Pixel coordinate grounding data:
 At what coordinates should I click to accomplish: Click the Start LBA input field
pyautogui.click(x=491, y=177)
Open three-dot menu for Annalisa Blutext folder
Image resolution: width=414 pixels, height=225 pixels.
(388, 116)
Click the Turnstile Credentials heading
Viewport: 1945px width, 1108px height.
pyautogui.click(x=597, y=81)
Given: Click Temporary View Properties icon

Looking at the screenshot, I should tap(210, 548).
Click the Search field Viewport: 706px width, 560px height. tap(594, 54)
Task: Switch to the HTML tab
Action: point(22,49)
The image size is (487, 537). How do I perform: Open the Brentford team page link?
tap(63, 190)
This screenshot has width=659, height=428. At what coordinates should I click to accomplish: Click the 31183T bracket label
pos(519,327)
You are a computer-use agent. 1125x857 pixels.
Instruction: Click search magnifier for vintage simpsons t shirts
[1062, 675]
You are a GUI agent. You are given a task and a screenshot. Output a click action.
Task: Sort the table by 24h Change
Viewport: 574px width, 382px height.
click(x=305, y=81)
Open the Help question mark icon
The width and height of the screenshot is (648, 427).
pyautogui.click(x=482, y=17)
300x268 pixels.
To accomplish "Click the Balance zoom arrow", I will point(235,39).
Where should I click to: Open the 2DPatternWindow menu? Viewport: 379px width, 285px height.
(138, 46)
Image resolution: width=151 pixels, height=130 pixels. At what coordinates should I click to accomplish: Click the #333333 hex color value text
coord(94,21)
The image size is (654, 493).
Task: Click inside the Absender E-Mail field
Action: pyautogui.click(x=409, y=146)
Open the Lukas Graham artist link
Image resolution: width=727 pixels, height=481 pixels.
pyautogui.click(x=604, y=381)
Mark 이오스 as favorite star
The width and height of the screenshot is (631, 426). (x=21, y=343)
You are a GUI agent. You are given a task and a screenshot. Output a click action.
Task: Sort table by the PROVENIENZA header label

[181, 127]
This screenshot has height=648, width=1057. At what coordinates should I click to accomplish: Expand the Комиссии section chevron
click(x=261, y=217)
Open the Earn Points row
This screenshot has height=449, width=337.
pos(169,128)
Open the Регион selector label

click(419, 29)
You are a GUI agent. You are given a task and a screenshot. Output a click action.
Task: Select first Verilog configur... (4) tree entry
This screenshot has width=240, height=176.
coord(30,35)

— Exercise description —
Output the line containing "Task: Select first" together with all later lines of the entries, exactly as written, through the final line.

— Solution to the problem —
Task: Select first Verilog configur... (4) tree entry
This screenshot has width=240, height=176.
coord(30,35)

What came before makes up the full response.